Skip the pictures, please, and write out exactly every line from the one containing "Image resolution: width=683" through the end of the listing below.

═══ Available data

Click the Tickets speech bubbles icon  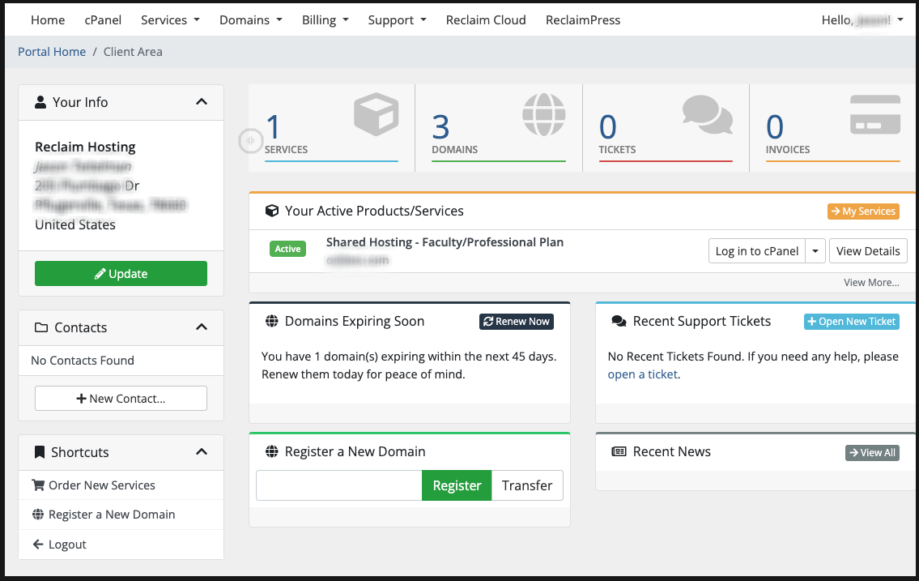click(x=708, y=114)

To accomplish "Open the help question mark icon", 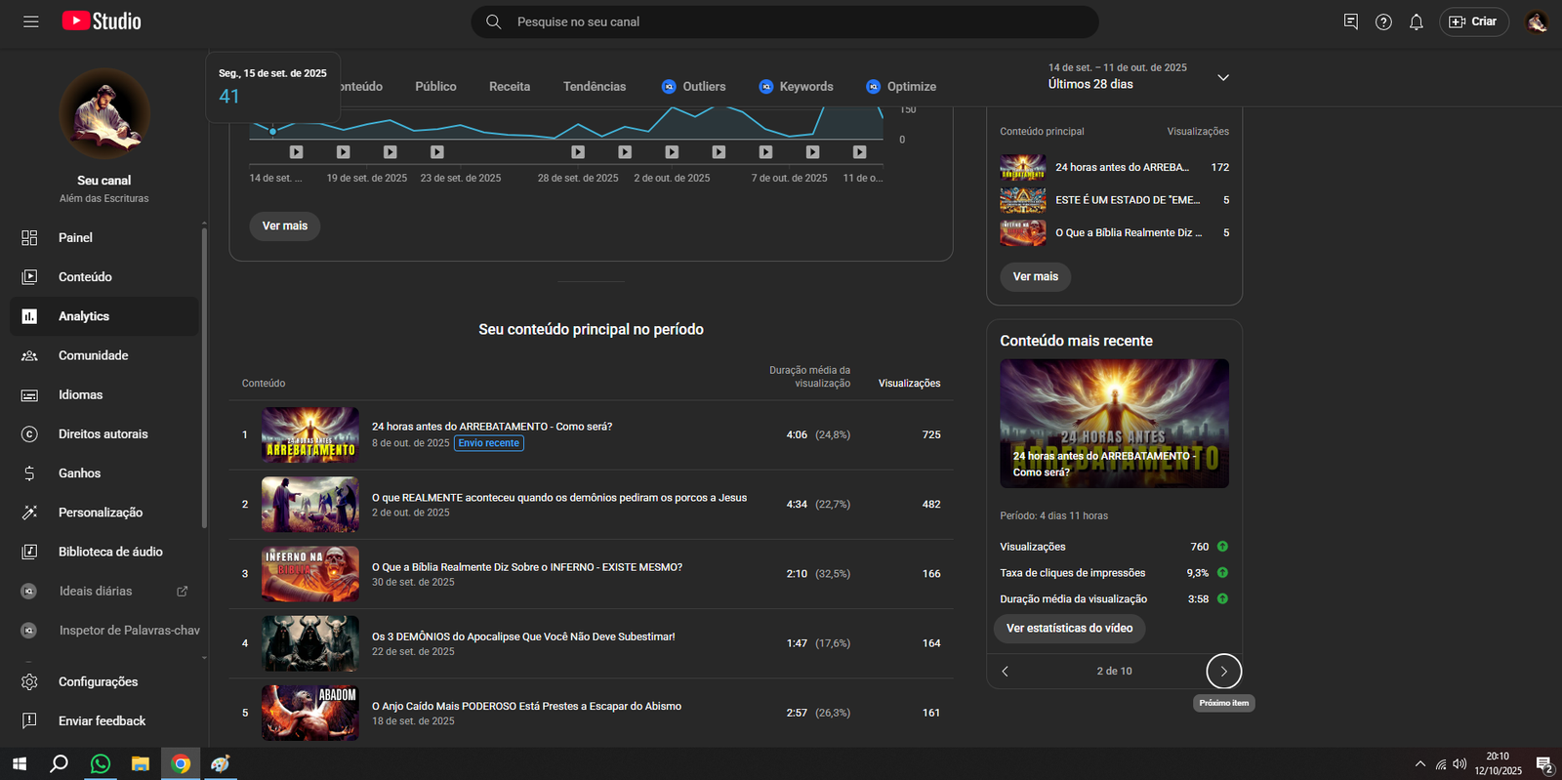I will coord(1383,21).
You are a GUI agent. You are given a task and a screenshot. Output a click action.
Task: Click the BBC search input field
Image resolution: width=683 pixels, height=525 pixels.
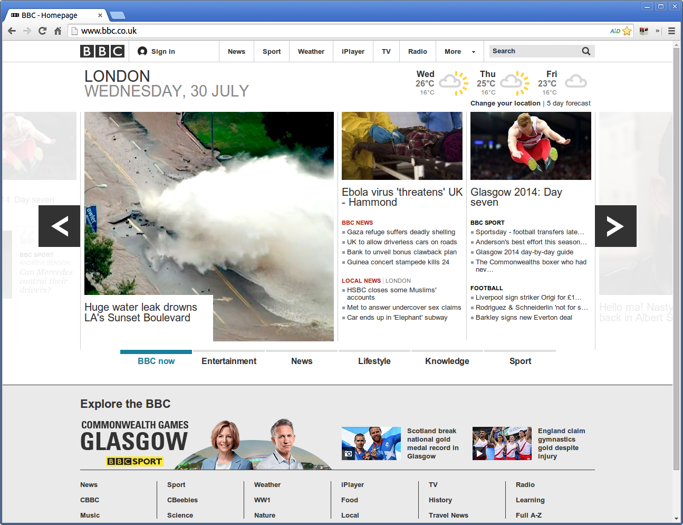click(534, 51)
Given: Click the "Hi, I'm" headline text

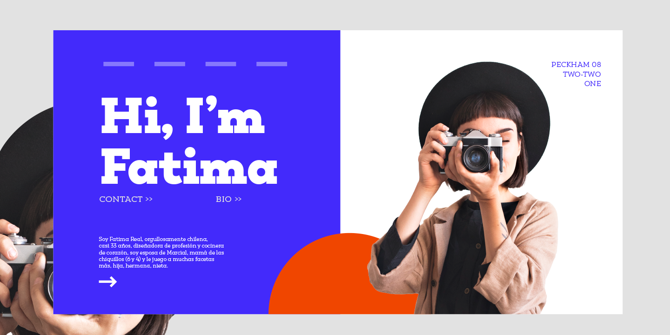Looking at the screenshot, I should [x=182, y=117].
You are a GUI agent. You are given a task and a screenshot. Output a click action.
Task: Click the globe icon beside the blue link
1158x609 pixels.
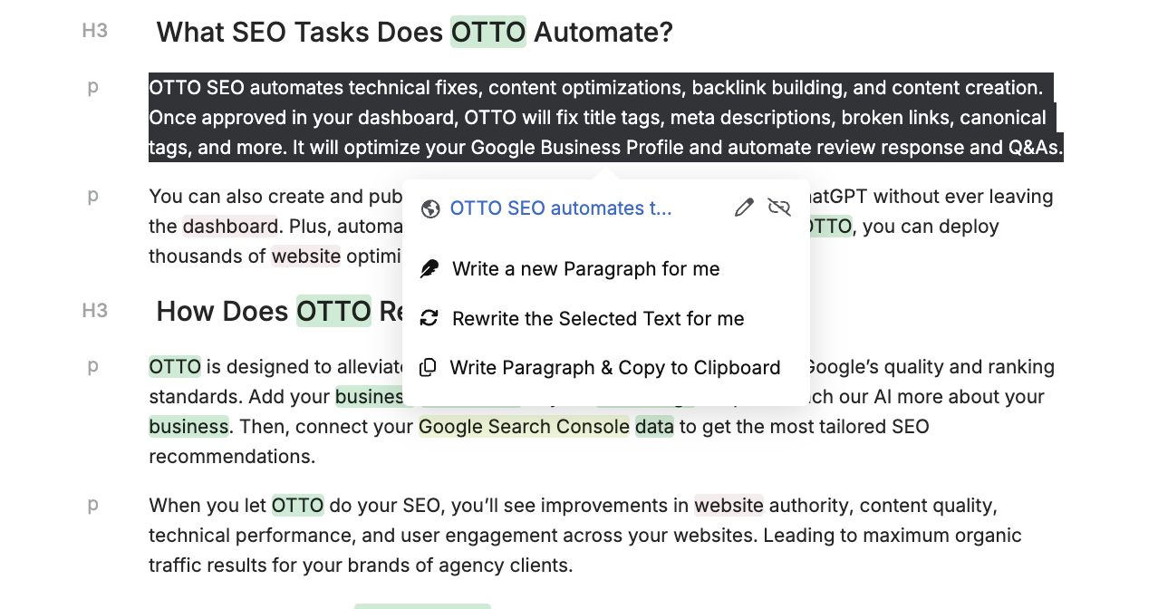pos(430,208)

══════

▶ [Exercise solution]:
Image resolution: width=683 pixels, height=525 pixels.
click(534, 51)
Given: Click the "Hi, I'm" headline text

Looking at the screenshot, I should [x=182, y=117].
You are a GUI agent. You are given a task and a screenshot. Output a click action.
Task: Click the globe icon beside the blue link
1158x609 pixels.
pos(430,208)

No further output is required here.